::: Input material
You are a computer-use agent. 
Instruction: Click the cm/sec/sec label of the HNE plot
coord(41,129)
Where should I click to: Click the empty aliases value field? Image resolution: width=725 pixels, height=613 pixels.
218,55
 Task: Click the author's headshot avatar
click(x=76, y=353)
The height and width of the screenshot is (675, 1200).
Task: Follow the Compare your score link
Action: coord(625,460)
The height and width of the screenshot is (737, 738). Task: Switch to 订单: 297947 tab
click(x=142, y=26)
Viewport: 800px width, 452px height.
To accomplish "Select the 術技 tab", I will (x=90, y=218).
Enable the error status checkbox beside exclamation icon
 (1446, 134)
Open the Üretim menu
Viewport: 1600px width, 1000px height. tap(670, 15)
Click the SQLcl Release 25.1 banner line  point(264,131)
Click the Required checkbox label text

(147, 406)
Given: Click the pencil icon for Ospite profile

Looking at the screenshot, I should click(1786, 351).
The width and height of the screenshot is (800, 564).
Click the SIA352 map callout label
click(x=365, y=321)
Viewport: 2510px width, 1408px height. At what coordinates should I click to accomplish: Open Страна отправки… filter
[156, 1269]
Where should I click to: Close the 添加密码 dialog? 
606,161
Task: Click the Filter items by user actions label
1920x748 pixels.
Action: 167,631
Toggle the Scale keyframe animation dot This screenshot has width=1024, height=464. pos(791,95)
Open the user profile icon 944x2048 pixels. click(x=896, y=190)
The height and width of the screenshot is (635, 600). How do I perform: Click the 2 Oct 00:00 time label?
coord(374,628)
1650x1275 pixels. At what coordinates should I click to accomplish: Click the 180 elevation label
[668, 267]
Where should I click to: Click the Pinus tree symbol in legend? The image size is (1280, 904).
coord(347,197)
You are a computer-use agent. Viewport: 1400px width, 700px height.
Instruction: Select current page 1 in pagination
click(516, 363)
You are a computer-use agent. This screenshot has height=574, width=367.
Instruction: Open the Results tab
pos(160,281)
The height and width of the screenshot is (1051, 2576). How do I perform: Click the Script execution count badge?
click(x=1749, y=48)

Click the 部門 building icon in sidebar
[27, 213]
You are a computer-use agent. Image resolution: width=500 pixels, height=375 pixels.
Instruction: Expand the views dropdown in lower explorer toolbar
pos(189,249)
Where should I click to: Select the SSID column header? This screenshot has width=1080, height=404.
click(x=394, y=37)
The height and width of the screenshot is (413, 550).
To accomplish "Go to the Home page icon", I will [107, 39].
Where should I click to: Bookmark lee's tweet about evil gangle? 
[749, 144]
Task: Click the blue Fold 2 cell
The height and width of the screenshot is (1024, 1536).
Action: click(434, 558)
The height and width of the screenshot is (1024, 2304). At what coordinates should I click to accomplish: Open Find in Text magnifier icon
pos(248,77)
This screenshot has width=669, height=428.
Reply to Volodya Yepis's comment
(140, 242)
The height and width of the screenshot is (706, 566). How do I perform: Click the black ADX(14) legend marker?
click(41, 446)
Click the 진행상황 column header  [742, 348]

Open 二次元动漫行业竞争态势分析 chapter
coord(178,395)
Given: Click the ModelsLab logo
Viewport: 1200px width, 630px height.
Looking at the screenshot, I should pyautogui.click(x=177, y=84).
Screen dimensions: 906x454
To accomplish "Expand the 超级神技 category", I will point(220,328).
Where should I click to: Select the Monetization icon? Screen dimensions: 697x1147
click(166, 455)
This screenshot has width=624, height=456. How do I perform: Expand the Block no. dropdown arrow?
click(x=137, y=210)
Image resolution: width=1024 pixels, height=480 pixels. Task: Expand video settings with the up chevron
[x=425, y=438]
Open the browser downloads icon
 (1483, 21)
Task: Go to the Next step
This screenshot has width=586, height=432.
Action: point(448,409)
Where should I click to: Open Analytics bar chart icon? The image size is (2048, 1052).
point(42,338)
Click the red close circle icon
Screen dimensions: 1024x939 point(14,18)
::::::
**The task:** Beginning at the line that holds "Image resolution: width=1024", copy every line through the end of the entries exactly as given, and only those lines.

**Answer to this exercise:**
Image resolution: width=1024 pixels, height=480 pixels. Task: Expand video settings with the up chevron
[x=425, y=438]
Open the browser downloads icon
 (1483, 21)
Task: Go to the Next step
This screenshot has width=586, height=432.
Action: point(448,409)
Where should I click to: Open Analytics bar chart icon? The image size is (2048, 1052).
point(42,338)
Click the red close circle icon
Screen dimensions: 1024x939 point(14,18)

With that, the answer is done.